# Hilfe zu Trout Unlimited Togiak



## Muddler (3. Juni 2005)

Hi zusammen,

ich könnte gerade :v . Eine befreundete Amerikanerin hat mir heute ein Trout Unlimited Togiak mitgebracht. Das die  manchmal auf einem anderen Stern leben weiß ich ja, aber die schießt echt den Vogel ab #q  #q  #q . Ich hab gesagt sie kann es ja auspacken. Das Ende ist nun, das sie allen Schaumstoff und vorausschtlich noch ein paar Dinge weggeworfen hat. Beim Echolot hat sie auch noch alle Schrauben und das Verbindungskabel ensorgt, ist ja auch alles "Verpackung" #q  #q .

Ihr müsst mir mal bitte helfen was alles noch fehlt (Anleitung wäre keine dabeigewesen #c) , ich habe:
- Ausenhülle vom Boot
- weiße PVC Stange
- Abdeckung für vorne über die Beine
- 2 Luftschläuche

Fehlt noch mehr außer dem Schaumstoff?
Kann mir mal bitte jemand die Maße der Schaumstoffeinlagen geben, ich schaue dann mal im Baumarkt ob ich etwas finde. Wieviel sind das denn, und wo gehören die hin?

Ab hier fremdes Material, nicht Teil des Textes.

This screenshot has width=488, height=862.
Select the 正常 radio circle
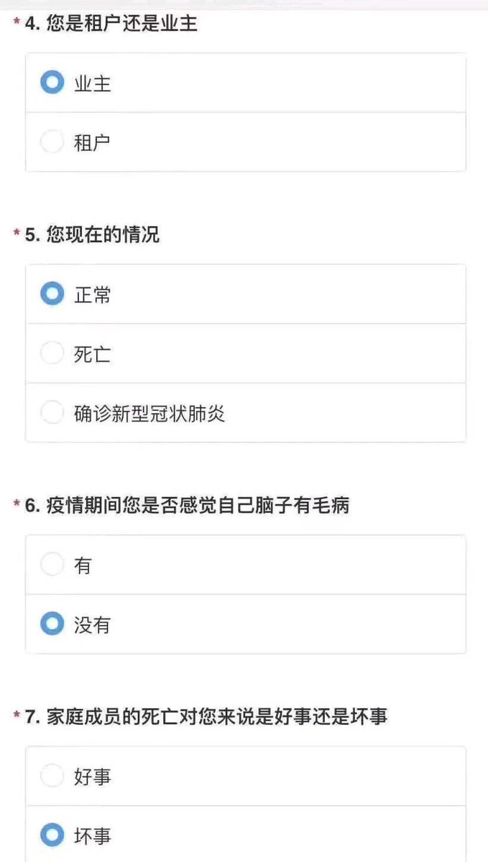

Gibt es für die beiden Ventile besondere Aufsätze oder wären die dabei gewesen - meine passen leider nicht.

Gruß
Lars


----------



## sunny (3. Juni 2005)

*AW: Hilfe zu Trout Unlimited Togiak*

Ich kann dir leider nicht helfen, weil ich selber kein Belly fahre #c . Aber du hast mein vollstes Verständnis für deinen  :v reiz.

Ich glaube, ich einer deiner Stelle hätte ihr mit dem Finger ins Auge gepiekt, um zu testen, ob sie noch was merkt #d . Ne, nur nen Scherz, obwohl Dummheit schütz vor Strafe nicht oder wie heißt es doch so schön  .

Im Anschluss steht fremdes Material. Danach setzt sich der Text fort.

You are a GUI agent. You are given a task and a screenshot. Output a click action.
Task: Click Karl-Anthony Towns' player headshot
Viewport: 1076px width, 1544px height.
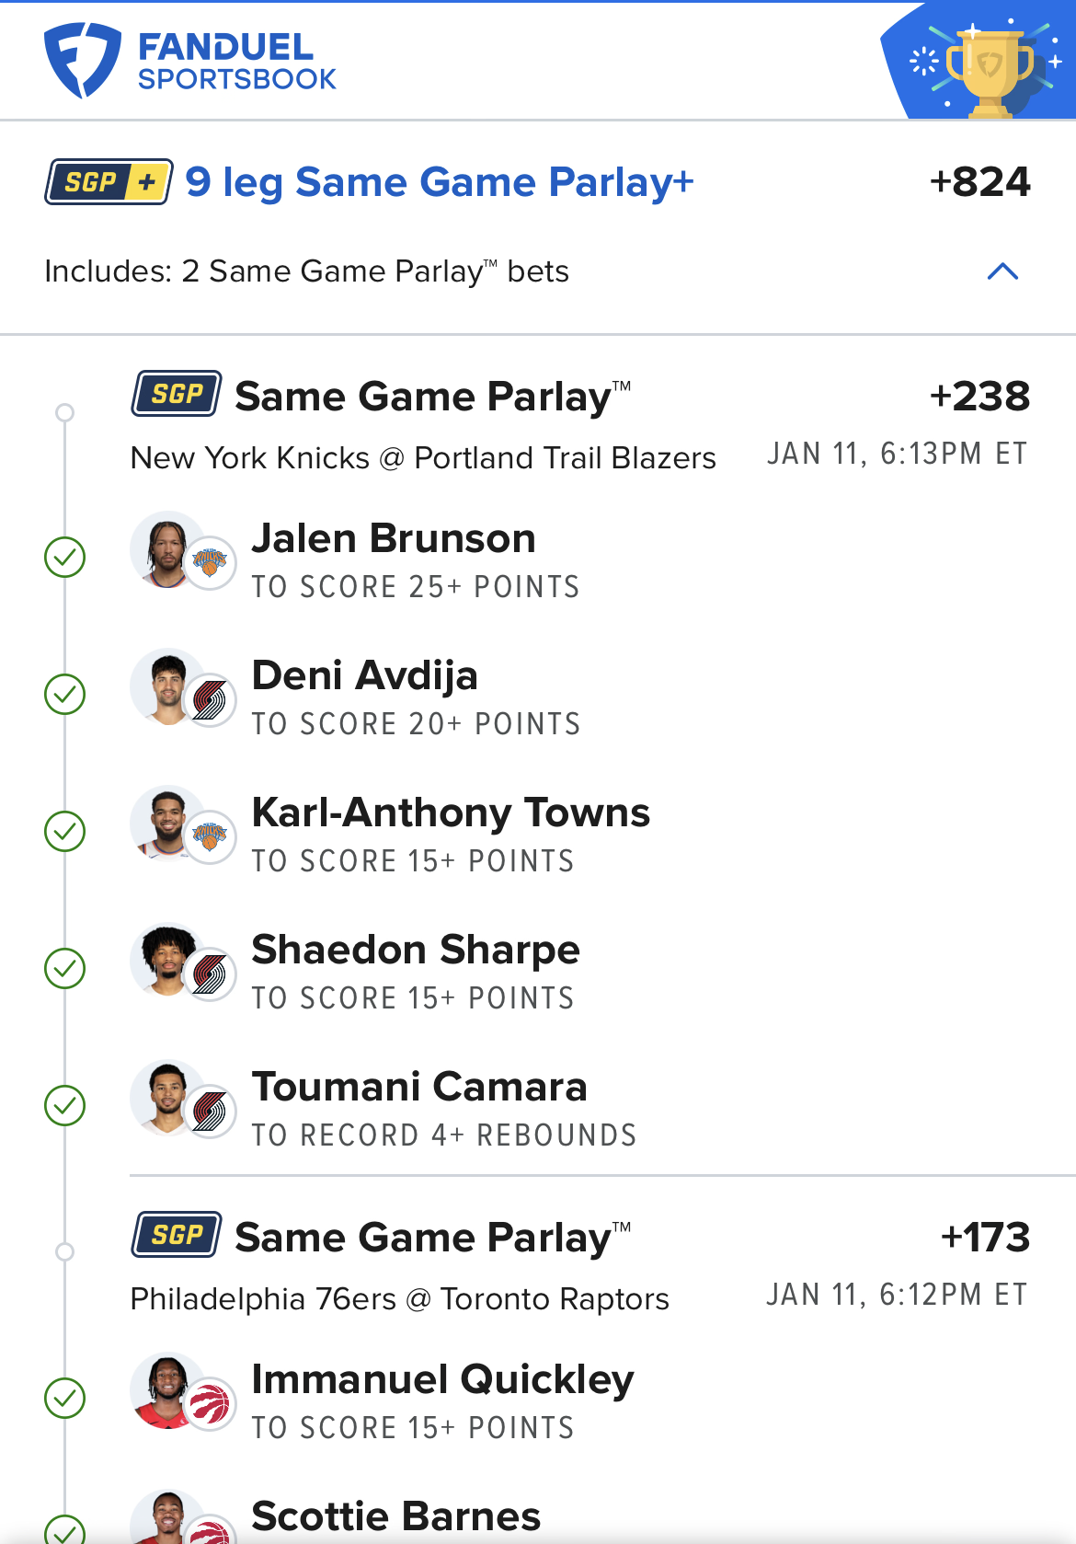pyautogui.click(x=167, y=824)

Die Spezis hier werden dir aber bestimmt weiterhelfen können #6 .

sunny #h


----------



## Maddin (3. Juni 2005)

*AW: Hilfe zu Trout Unlimited Togiak*

Da dürfte nur noch der Schaumstoff fehlen, da sitzt du nachher drauf. Müssten 2 Teile sein.  |wavey: 

Maße könnte Mikefish nachreichen....die hat der bestimmt im Kopf


----------



## MxkxFxsh (3. Juni 2005)

*AW: Hilfe zu Trout Unlimited Togiak*

Sorry, die Maße hab ich auch nicht im Kopf.
Die Maße von letztens, waren die Verpackungsmaße.  :m


----------



## htp55 (3. Juni 2005)

*AW: Hilfe zu Trout Unlimited Togiak*

Also, die Schaumstoffkissen sind zwar im BB eingebaut aber meine äußeren Messungen ergaben:

ca. 51 x 26 x 7,5 pro Kissen !

Wie gesagt, es sind 2 Kissen und aus relativ festem Schaumstoff.

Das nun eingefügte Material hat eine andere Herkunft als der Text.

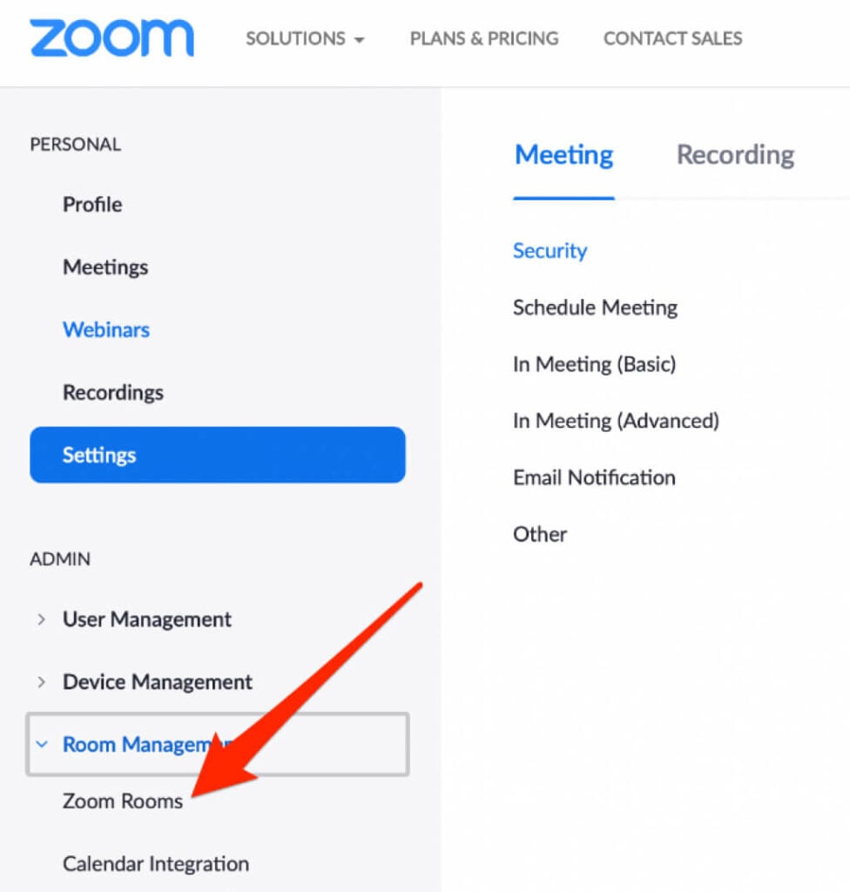This screenshot has height=892, width=850.
Task: Open the Solutions dropdown menu
Action: [305, 38]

Alle Angaben sind wie immer ohne Gewähr.


----------



## MichaelB (3. Juni 2005)

*AW: Hilfe zu Trout Unlimited Togiak*

Moin,

echt zwei Lagen Schaumstoff? 
Ich meine, bei meinem derzeit geliehenen Togiak ist nur eine Lage als Sitzfläche... #c 

Gruß
Michael


----------



## theactor (3. Juni 2005)

*AW: Hilfe zu Trout Unlimited Togiak*

HI,

nein, sind immer zwei. Vermutlich kann man sich den Schaumstoff "aber auch dann am Stück" zuschneiden lassen.

Echt ärgerlich!
Aber wo Du gerade dabei bist: einige haben sich noch aus-was-weiß-für-Material (HELP!) im gleichen Maß eine stabile Platte zuschneiden lassen, die sie noch über das Schaumstoffzeug schieben. Das gibt mehr Stabilität, das der Schaumstoff doch irgendwann anfängt, "durchzubiegen". Das muss ich bei mir auch nochmal nachholen...


----------



## Muddler (3. Juni 2005)

*AW: Hilfe zu Trout Unlimited Togiak*

Hi zusammen,

vielen dank für die Hilfe. Schaue dann gleich mal im Baumarkt ob ich etwas passendes finde.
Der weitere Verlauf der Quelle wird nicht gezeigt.